In this file photo, US military guards walk within Camp Delta military-run prison, at the Guantanamo Bay US Naval Base, Cuba. (By AP)

The oldest inmate at the US-run infamous Guantanamo Bay military prison in Cuba, Saifullah Paracha, has been released to his home country Pakistan after 19 years of detention without trial.

Cuba’s foreign ministry said in a statement on Saturday it had "completed an extensive inter-agency process to facilitate the repatriation" of Mr.
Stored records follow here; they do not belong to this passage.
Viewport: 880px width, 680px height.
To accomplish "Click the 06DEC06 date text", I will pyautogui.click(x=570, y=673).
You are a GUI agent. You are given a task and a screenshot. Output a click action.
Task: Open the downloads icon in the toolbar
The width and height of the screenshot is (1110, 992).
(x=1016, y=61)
Paracha.

“We are glad that a Pakistani citizen detained abroad is finally reunited with his family," added the statement. 

In his mid-seventies, the Businessman was arrested in 2003 in Thailand and accused of financing al-Qaeda, but was never charged like most prisoners.
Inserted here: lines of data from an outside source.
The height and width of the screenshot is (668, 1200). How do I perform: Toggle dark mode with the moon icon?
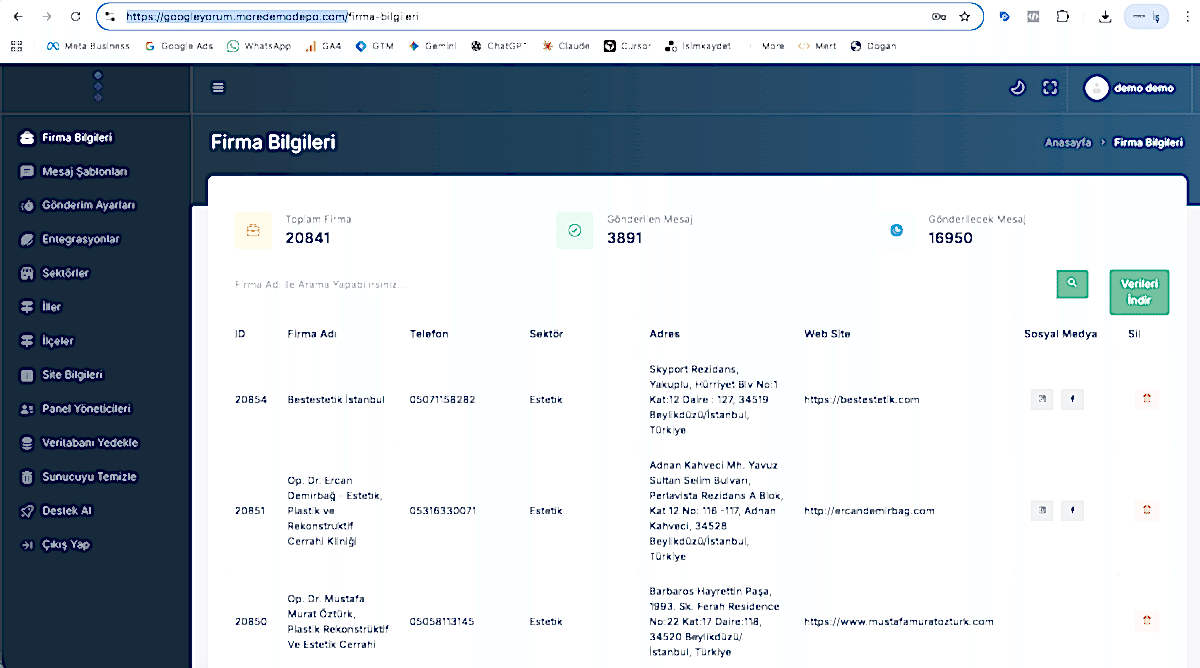click(1017, 88)
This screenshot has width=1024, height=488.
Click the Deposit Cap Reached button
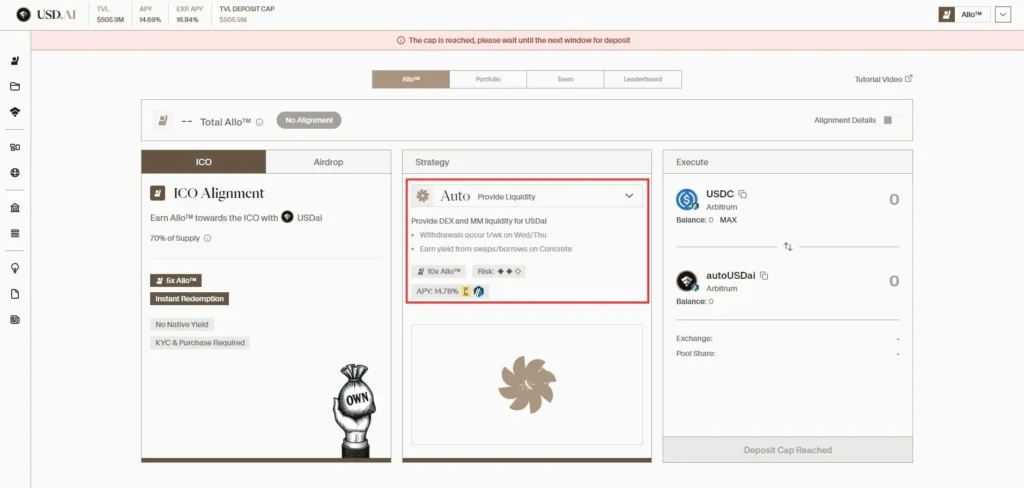787,450
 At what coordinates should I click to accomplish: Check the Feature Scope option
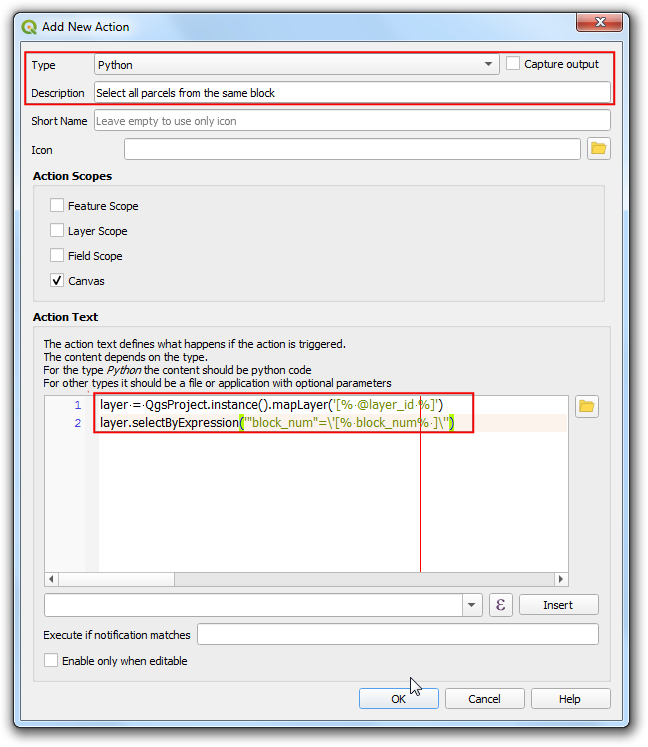(57, 206)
Like most prisoners at Guantanamo, the businessman was never formally charged and had little legal power to challenge his detention.
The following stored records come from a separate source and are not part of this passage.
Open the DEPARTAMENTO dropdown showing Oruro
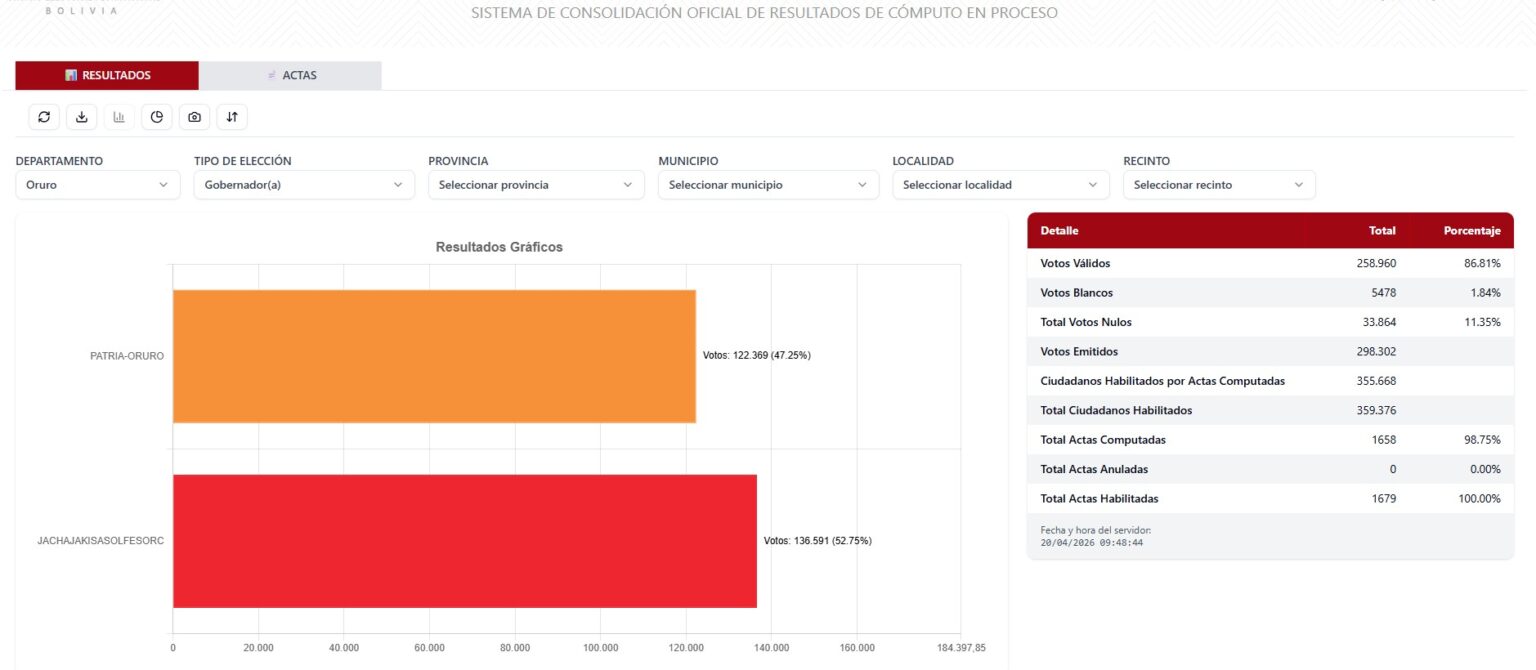1536x670 pixels. 97,184
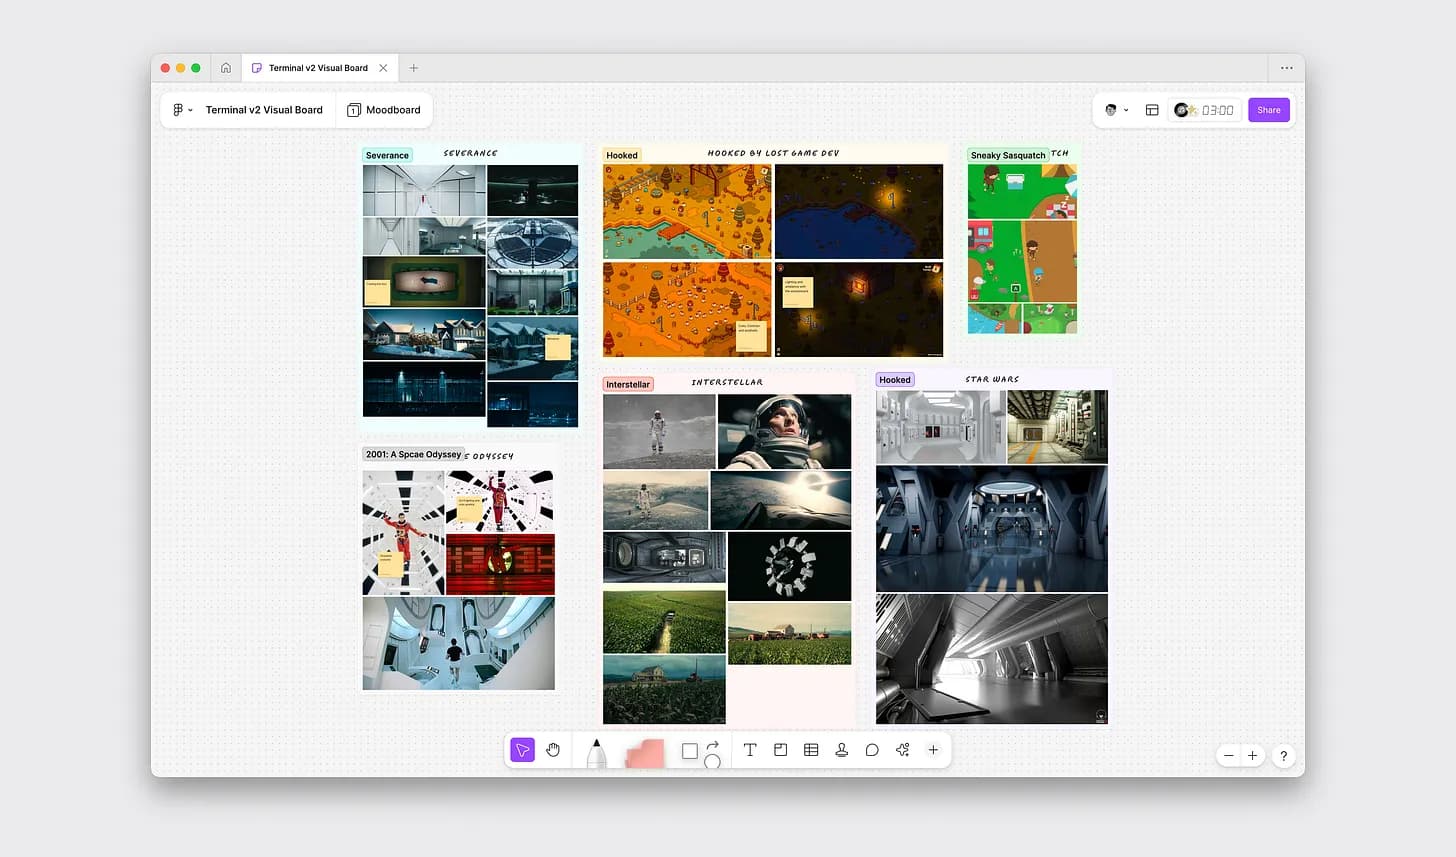Select the text tool
The width and height of the screenshot is (1456, 857).
[750, 750]

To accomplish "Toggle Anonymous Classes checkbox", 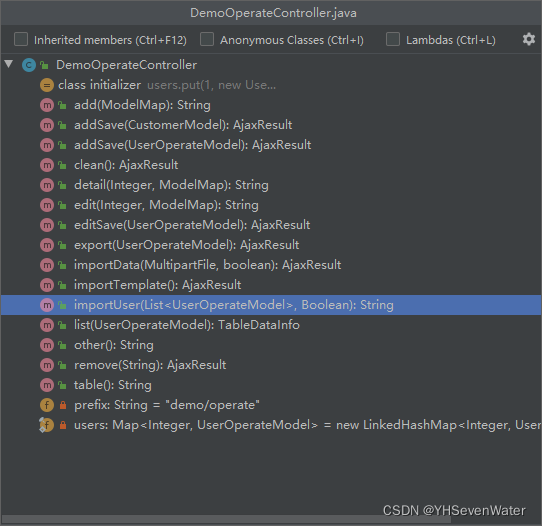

In May, the US approved Paracha’s release concluding only that he was “not a continuing threat” to the US.

The Guantanamo Bay Prison, also known as Gitmo, was established in southern Cuba in January 2002 to hold inmates in a place where neither US nor international law would apply.

Since then, Guantanamo, which at its peak held more than 750 inmates, has been synonymous with human rights abuses perpetrated by the US government in the name of the war on terrorism.

UN experts say the Guantanamo Bay is a site of unparalleled notoriety, defined by the systematic use of torture, and other cruel, inhumane or degrading treatment against hundreds of men brought to the site and deprived of their most fundamental rights.

The experts also describe Guantanamo Bay as a profound symbol of the systematic lack of accountability for and censorship of the practice of state-sponsored torture and ill-treatment and the unacceptable impunity granted to those responsible.

Washington’s promises of closing down the notorious site go back to the first tenure of former President Barack Obama between 2009 and 2013. Obama had made the closing of Guantanamo one of his top priorities and issued an executive order to do so soon after taking office in 2009. However, he failed to achieve that goal by the end of his second term in face of stiff opposition in Congress. His successor, Donald Trump, rescinded Obama’s order to close Guantanamo.

Human rights advocates have expressed increasing frustration with US President Joe Biden for failing to deliver on a pledge to close Guantanamo Bay, leaving inmates languishing in the notorious offshore prison with no end in sight.

Nearly 40 prisoners remain in the world’s most infamous detention facility, which has become a symbol of human rights abuses.